The problem here, then, is that a country’s current account, which consists mostly of trade, has an exact mirror image in the financial account, which measures the difference between savings and investment. And it is better to think about the strength of German and Chinese economies in these terms, not trade. This tells what is going on underneath the hood, which is that they don’t know how to spend their savings. This is where their imbalance lies.

The better response to Trump’s trade tariffs, then, would not be to fight back, but to fix that underlying problem — the lack of domestic investment and consumption. Why not make it more attractive for companies to invest their surpluses at home? Why not deregulate the economy, especially the tech sector, support new businesses, reduce corporate taxes; attract the best talent from abroad; and get people off the welfare and sickness payrolls? The powerful response to Trump would be to focus on solving these twin problems — the imbalance and the dependency.

The worst response would be to stick with the same old model, and the same dependencies, and to embark on a trade war it cannot win. Canada, more dependent on the US than anyone else, will be crushed if it follows through with Trudeau’s policies. His response plays well with fellow liberals, but it achieves nothing economically — and Trump will no doubt double down if Canada retaliates.

The fear here is that the obtuse EU does the same. In anticipation of a Trump presidency, the European Commission has already prepared a sanctions hit list. During Trump’s first term, it put a tariff on Harley Davidson motorbikes. The EU already imposes a 10% protectionist tariff on all car imports.
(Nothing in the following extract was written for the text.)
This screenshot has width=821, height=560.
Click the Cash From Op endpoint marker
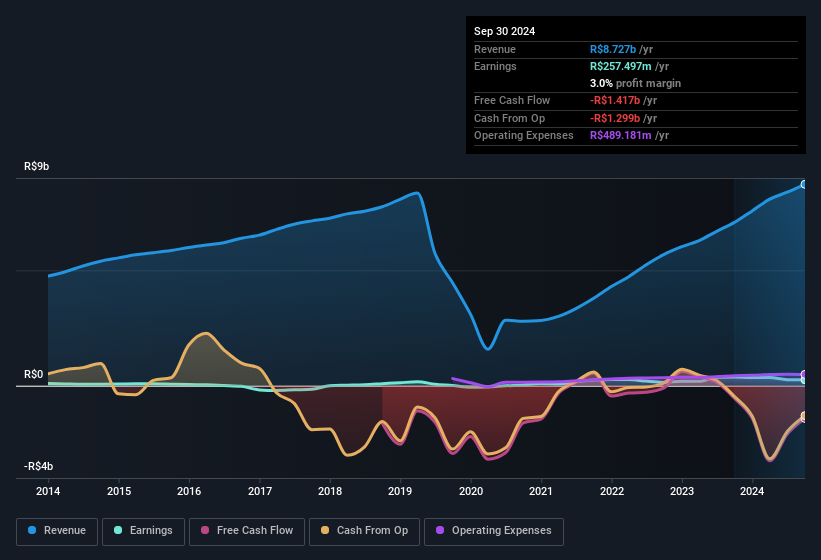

The irony here is that in this trans-Atlantic relationship, we Europeans are fuming at Trump for doing what we have been doing all along.

Europe is still in massive denial at what is about to hit. It likes to think it can change Trump’s mind. Friedrich Merz, Germany’s opposition leader, and the man predicted to be the next chancellor, thinks he can negotiate a trade deal with Trump. The Irish hope that they can stay below Trump’s radar since he could destroy the Irish economic model at the flick of a switch by removing a simple tax loophole on intellectual property rights for US companies that manufacture in Ireland. Meanwhile, Ursula von der Leyen, the EU Commission president, hopes to appease the President with a promise to buy more gas from the US. This is not how it will work. Trump will impose the tariffs. And that will be that.

Trump has learned from his past mistakes when dealing with the Europeans. They lied to him during his first term, and made promises they did not honour, including assurances that they would meet the Nato defence spending target of 2% of economic output. Back then, the Europeans had convinced themselves that Trump was just a phase, a fluke caused by a lopsided electoral system. Emboldened by their successful defiance of Trump back then, the Europeans concluded they could do it again.

I think they are wrong. Once they realise this, they will move to the second stage of grief — anger — where they will be stuck for a long time. They will try to retaliate, lose, and get even angrier.

There are parallels with the European approach to the war in Ukraine. Even as they support Ukraine, they don’t have an agreed war goal, let alone a strategy. They treat the conflict as a morality play. Underestimating Vladimir Putin and the resilience of the Russian economy, they overestimated the power of sanctions.

This complacency has, over the past years, become the defining character trait of the centrist European liberal, matched only by an unshakeable belief in their own virtue. And today, they are similarly underestimating Trump. They remind me of the Bourbons, they have learned nothing and forget nothing.